- **ASSIGNMENT**
Your task is to copy every line below that contains the word "Given".

- **DATA SHOWN**
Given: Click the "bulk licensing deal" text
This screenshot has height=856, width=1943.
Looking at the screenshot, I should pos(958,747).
...
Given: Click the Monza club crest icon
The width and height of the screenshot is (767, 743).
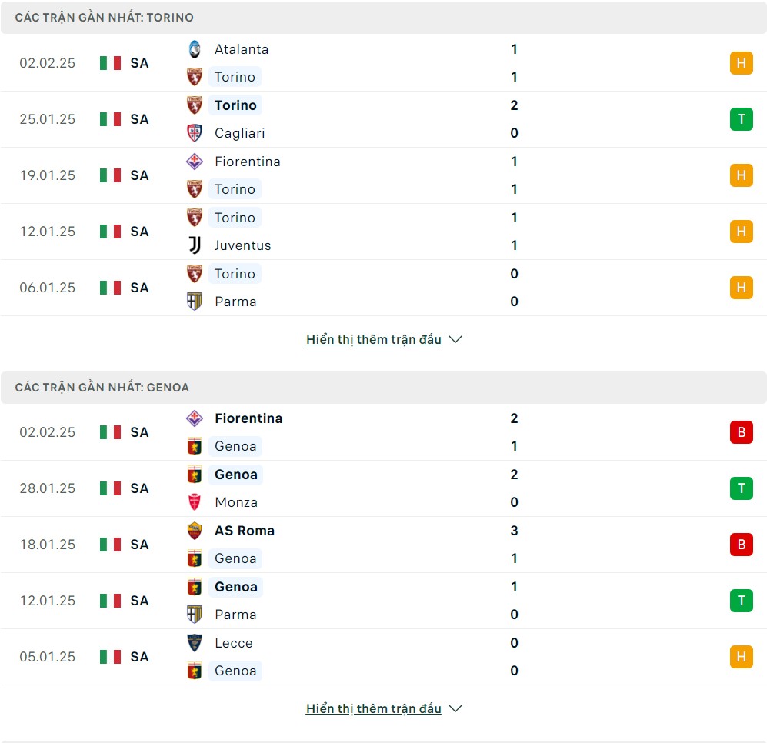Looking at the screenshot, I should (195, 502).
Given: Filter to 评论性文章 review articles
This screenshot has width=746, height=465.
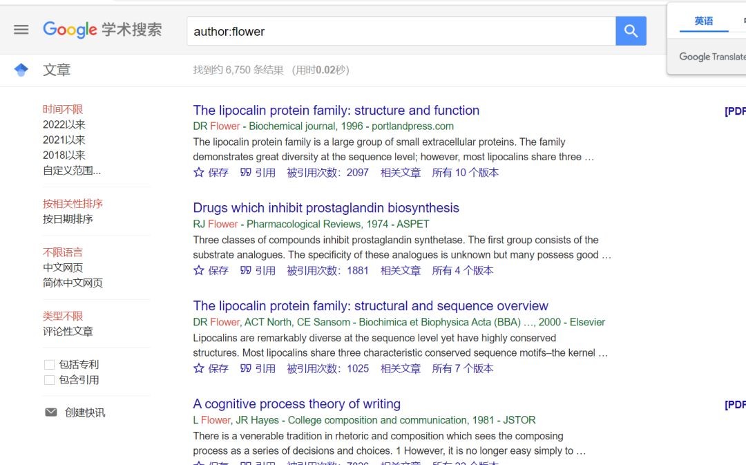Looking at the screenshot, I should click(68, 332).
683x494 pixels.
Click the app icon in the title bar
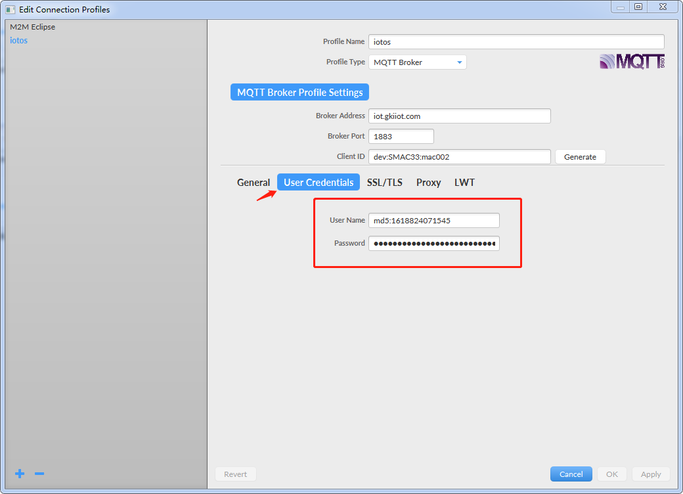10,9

- **EXERCISE RESPONSE**
Given: Click the "bulk licensing deal" text
Given: Click the Monza club crest icon
Given: Filter to 评论性文章 review articles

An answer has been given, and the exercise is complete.